[start]

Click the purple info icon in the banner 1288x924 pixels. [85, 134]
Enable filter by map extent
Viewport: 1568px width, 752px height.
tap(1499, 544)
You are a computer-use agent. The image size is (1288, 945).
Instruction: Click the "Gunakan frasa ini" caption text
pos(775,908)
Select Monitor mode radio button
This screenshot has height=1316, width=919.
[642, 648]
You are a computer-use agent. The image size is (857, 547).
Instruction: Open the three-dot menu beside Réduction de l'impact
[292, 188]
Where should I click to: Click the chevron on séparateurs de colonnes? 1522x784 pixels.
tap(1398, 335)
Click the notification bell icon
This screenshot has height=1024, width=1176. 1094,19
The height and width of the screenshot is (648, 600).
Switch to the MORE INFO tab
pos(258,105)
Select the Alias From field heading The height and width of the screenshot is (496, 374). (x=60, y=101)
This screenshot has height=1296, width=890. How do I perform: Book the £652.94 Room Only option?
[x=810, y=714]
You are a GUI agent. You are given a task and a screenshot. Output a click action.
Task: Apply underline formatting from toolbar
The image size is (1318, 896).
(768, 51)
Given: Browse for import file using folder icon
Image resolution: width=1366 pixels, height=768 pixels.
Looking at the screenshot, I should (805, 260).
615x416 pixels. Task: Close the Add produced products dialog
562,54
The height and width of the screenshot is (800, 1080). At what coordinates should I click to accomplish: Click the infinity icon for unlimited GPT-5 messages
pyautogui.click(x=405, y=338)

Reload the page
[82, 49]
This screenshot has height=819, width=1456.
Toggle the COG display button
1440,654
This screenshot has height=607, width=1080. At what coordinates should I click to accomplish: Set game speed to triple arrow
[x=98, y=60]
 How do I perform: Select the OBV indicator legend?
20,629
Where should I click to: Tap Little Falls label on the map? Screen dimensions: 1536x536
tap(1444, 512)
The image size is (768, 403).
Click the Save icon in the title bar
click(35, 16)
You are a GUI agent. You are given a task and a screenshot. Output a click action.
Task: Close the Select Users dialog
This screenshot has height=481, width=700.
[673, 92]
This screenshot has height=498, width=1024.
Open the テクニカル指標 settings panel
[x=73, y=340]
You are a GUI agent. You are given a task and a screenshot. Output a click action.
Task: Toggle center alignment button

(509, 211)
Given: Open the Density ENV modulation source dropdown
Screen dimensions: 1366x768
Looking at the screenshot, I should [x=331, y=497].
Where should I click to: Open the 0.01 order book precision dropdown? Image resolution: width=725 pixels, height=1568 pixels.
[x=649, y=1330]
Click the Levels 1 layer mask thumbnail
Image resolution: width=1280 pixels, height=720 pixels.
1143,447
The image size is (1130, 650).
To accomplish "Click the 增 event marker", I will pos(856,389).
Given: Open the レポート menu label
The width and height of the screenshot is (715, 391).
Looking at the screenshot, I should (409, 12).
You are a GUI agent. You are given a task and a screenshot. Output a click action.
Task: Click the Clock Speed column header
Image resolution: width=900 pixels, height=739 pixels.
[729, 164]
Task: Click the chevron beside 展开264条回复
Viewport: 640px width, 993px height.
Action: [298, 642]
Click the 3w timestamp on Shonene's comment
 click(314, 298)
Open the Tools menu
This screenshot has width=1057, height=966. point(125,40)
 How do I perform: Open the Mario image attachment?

[end]

What is expected: In the lines from the one containing "Open the Tools menu" through the last line above, swap "Tools" for "View" and leave everything else unchanged.

Response to the exercise:
Open the View menu
This screenshot has width=1057, height=966. point(125,40)
 How do I perform: Open the Mario image attachment?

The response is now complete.